→ **GOAL**: Render the part of the items that opens with the line containing "Task: Click the (cv)" and closes with the line containing "tap(163, 142)" as a JSON list of strings, one per line and with blank lines omitted. Leave the pictures out.

____ DATA ROWS

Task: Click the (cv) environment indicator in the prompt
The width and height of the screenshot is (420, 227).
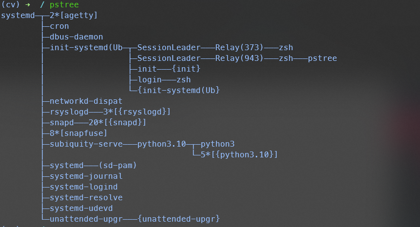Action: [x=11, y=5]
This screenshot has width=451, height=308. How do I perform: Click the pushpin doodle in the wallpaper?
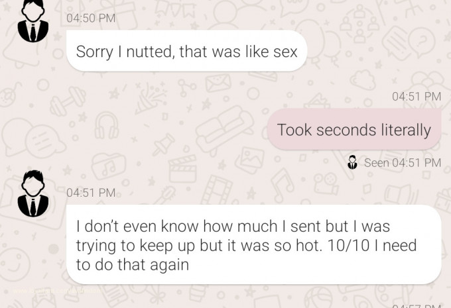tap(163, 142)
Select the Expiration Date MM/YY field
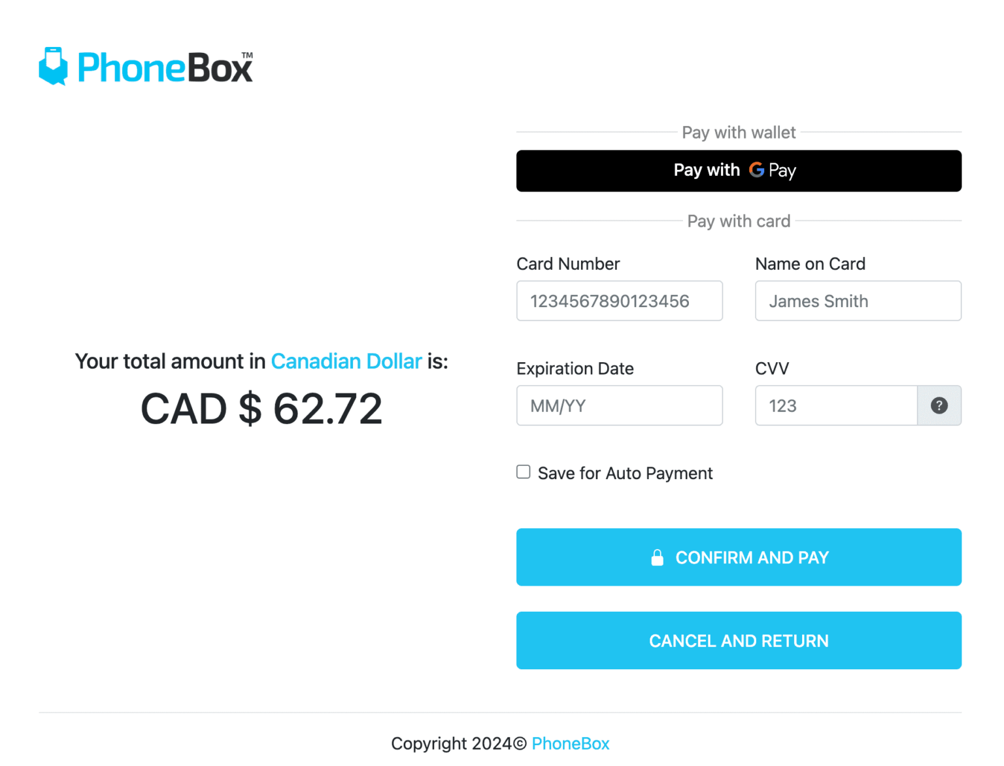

________
____ DATA ROWS

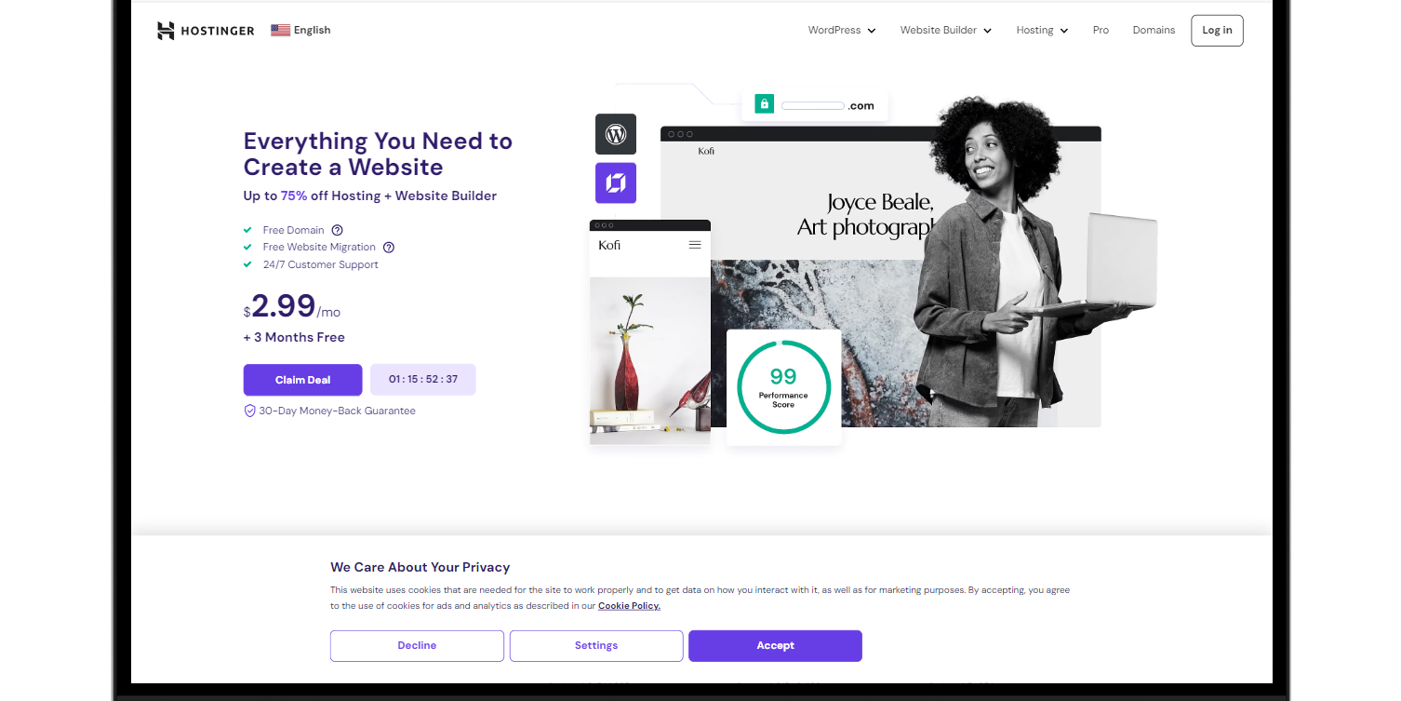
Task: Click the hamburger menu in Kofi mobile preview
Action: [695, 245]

________

→ **TASK RESPONSE**:
[
  "Task: Click the (cv) environment indicator in the prompt",
  "The width and height of the screenshot is (420, 227).",
  "Action: [x=11, y=5]",
  "This screenshot has width=451, height=308. How do I perform: Click the pushpin doodle in the wallpaper?",
  "tap(163, 142)"
]